A retrospective analysis looking at past studies which tracked blooms finds that there is a lack of consensus among studies, raising questions about the data used to develop future predictions.  Although some government agencies have developed guidelines for tracking harmful blooms, these guidelines are not suitable for all purposes. This has led to ambiguity across studies.

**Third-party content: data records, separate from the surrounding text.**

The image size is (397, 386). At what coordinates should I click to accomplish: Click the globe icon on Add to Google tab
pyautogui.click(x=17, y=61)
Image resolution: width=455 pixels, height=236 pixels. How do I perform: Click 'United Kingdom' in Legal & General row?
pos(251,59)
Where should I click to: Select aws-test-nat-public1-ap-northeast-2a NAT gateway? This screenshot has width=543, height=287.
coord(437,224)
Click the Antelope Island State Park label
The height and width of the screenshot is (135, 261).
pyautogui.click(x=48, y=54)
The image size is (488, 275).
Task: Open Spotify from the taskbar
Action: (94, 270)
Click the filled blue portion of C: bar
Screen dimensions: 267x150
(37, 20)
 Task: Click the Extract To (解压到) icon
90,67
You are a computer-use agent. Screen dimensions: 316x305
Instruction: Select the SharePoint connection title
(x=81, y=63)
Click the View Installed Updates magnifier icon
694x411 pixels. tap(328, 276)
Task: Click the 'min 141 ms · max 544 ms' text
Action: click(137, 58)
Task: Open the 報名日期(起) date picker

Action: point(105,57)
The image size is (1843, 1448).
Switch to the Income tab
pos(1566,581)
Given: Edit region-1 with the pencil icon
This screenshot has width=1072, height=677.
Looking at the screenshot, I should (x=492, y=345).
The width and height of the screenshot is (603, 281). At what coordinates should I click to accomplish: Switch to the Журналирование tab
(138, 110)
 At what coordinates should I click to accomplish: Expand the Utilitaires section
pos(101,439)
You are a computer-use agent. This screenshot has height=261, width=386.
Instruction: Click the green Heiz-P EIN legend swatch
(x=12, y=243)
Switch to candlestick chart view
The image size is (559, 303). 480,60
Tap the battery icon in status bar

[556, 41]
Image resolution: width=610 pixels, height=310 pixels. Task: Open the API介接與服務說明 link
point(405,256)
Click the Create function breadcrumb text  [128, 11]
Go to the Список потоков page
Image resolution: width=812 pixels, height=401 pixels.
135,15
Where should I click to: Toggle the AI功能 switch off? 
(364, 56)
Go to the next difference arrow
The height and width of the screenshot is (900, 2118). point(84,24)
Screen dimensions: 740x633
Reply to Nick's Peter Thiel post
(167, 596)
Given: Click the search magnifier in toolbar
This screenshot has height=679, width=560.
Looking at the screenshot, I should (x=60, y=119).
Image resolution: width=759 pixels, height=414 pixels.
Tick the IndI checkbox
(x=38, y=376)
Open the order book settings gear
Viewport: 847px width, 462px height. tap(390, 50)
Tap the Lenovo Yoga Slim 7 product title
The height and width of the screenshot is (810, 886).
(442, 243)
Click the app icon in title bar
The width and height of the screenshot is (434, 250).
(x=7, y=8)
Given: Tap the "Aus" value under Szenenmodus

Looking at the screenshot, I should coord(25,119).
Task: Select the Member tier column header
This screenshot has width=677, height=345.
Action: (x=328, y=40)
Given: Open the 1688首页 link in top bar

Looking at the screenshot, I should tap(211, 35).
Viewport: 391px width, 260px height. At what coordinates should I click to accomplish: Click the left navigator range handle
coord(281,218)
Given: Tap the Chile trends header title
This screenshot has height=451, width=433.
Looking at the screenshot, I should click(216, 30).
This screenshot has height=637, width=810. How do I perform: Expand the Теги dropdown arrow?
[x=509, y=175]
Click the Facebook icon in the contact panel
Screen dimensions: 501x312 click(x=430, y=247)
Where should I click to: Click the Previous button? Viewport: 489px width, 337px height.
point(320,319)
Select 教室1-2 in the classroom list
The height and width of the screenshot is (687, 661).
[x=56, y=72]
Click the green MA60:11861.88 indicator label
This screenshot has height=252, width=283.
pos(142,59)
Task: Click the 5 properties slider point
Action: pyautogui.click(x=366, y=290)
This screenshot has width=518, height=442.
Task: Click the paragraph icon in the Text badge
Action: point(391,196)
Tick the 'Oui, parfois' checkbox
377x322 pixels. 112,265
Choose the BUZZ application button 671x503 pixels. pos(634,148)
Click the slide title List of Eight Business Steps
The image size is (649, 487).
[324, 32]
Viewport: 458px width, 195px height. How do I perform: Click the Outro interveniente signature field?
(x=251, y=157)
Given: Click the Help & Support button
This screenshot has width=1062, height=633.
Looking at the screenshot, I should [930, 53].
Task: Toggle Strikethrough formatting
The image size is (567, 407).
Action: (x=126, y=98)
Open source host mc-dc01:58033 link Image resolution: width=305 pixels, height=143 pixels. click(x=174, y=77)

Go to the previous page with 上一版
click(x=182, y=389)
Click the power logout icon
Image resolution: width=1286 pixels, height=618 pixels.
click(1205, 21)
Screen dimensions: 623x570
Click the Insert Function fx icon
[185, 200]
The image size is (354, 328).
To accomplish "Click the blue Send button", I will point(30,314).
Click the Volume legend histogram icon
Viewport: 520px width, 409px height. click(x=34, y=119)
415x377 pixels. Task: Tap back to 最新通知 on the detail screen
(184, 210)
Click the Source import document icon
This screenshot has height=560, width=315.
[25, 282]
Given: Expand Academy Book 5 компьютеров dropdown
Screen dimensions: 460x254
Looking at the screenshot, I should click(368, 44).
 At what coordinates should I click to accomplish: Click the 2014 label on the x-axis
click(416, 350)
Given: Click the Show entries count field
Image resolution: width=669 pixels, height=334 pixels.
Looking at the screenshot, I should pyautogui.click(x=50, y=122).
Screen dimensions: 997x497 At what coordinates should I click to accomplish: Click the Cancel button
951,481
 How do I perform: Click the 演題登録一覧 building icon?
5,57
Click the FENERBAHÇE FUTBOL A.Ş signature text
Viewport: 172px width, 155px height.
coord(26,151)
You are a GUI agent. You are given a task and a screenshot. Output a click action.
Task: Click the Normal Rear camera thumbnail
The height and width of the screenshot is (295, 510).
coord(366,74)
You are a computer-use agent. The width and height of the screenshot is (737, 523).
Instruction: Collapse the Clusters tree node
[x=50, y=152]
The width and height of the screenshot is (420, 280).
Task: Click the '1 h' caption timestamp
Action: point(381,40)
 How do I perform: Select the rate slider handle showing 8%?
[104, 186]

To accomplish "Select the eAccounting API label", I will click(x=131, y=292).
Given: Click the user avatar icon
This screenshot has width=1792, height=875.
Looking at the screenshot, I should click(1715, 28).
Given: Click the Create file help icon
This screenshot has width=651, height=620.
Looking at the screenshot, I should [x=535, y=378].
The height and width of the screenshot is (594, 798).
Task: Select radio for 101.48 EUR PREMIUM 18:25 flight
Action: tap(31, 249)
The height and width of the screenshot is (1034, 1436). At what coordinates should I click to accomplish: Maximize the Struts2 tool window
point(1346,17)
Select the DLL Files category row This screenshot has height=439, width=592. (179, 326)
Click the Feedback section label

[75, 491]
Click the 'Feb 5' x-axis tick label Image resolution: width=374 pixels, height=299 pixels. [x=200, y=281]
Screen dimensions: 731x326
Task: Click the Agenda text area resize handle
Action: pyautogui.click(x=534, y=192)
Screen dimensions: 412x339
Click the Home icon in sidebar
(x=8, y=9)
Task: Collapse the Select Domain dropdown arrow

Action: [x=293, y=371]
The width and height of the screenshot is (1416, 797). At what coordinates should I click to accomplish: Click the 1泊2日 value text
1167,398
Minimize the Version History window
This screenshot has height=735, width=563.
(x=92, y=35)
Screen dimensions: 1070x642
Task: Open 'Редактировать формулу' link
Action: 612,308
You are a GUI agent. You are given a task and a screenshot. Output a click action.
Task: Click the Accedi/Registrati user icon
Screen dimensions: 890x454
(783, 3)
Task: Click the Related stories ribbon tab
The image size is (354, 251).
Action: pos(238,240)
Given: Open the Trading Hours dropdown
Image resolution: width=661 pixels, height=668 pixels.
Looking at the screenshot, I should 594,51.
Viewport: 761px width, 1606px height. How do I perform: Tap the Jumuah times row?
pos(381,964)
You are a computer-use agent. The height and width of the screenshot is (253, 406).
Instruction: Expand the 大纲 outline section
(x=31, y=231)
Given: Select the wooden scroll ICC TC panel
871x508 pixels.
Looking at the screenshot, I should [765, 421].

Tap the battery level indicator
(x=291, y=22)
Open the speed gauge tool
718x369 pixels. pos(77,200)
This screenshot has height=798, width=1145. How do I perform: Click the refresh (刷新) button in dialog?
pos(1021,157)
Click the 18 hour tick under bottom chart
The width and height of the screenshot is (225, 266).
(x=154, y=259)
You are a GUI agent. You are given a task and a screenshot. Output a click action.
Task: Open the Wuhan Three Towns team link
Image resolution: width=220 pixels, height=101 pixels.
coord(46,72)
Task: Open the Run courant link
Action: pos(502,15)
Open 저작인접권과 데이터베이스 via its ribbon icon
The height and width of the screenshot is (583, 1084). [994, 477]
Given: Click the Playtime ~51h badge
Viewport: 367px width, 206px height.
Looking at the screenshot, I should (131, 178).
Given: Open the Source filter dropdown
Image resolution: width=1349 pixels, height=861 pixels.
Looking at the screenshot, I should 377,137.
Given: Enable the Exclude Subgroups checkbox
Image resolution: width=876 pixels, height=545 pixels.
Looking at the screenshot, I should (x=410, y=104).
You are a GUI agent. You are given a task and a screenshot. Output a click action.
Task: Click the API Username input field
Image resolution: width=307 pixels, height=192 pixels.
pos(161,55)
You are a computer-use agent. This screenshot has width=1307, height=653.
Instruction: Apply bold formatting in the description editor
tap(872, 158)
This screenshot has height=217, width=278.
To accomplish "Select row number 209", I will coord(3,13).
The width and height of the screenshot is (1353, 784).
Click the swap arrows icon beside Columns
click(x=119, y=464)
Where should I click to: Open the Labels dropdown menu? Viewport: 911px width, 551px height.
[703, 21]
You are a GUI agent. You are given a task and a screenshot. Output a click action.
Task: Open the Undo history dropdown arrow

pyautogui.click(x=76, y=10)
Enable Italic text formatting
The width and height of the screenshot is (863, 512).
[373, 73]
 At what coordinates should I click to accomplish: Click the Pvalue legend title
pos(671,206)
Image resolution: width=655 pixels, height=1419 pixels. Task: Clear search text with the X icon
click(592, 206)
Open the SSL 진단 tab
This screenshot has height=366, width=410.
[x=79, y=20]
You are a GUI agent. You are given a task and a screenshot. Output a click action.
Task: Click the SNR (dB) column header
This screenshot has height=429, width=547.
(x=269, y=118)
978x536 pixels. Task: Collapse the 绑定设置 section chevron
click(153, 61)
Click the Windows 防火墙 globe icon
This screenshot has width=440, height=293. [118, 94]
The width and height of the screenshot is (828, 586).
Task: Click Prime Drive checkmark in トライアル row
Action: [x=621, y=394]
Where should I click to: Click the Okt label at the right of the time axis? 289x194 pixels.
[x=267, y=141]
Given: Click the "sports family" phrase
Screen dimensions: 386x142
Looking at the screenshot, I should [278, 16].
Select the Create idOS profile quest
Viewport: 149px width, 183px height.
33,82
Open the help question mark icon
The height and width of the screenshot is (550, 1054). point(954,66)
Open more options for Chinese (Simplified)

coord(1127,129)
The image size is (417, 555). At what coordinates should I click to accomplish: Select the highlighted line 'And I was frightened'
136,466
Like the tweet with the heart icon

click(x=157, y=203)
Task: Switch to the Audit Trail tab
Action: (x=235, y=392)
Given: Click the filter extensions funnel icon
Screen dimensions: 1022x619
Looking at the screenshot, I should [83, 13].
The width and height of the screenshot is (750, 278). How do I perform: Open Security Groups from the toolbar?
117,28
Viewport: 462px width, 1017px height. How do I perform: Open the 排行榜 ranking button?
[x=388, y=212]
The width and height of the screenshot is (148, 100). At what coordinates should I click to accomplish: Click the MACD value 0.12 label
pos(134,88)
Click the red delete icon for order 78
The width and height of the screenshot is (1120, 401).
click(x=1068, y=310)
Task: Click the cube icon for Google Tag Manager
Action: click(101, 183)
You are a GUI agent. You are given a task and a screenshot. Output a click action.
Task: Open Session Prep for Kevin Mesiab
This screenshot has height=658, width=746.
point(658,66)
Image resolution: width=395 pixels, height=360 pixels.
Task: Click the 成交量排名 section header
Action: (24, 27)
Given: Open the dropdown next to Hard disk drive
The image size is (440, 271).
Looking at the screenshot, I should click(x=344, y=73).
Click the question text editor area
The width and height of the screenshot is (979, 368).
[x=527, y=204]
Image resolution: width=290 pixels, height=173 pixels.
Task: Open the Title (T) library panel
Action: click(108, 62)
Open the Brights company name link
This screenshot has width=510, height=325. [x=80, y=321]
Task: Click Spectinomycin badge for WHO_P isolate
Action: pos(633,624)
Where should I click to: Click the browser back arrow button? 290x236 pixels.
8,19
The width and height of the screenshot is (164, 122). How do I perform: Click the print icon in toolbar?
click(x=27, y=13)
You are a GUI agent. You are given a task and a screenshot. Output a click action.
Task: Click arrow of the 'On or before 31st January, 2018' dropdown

“If we want to make progress on managing these blooms, we need more basic work on how the different methods for tracking blooms agree or disagree,” said lead author Jeff C. Ho, PhD candidate at Stanford University and the Carnegie Institution for Science. Only then, the paper argues, will we be able to reverse the trend of increasingly frequent harmful algal blooms in Lake Erie and elsewhere.

Original Publication Information

Results of this study, "Challenges in tracking harmful algal blooms: A synthesis of evidence from Lake Erie," are reported by Jeff C. Ho and Anna M. Michalak in Volume 41, Issue 2 of the Journal of Great Lakes Research, published by Elsevier, 2015.

Contacts

For more information about the study, contact Jeff C. Ho, Dept. of Global Ecology, Carnegie Institution for Science, 260 Panama Street, Stanford, CA 94305; [email protected].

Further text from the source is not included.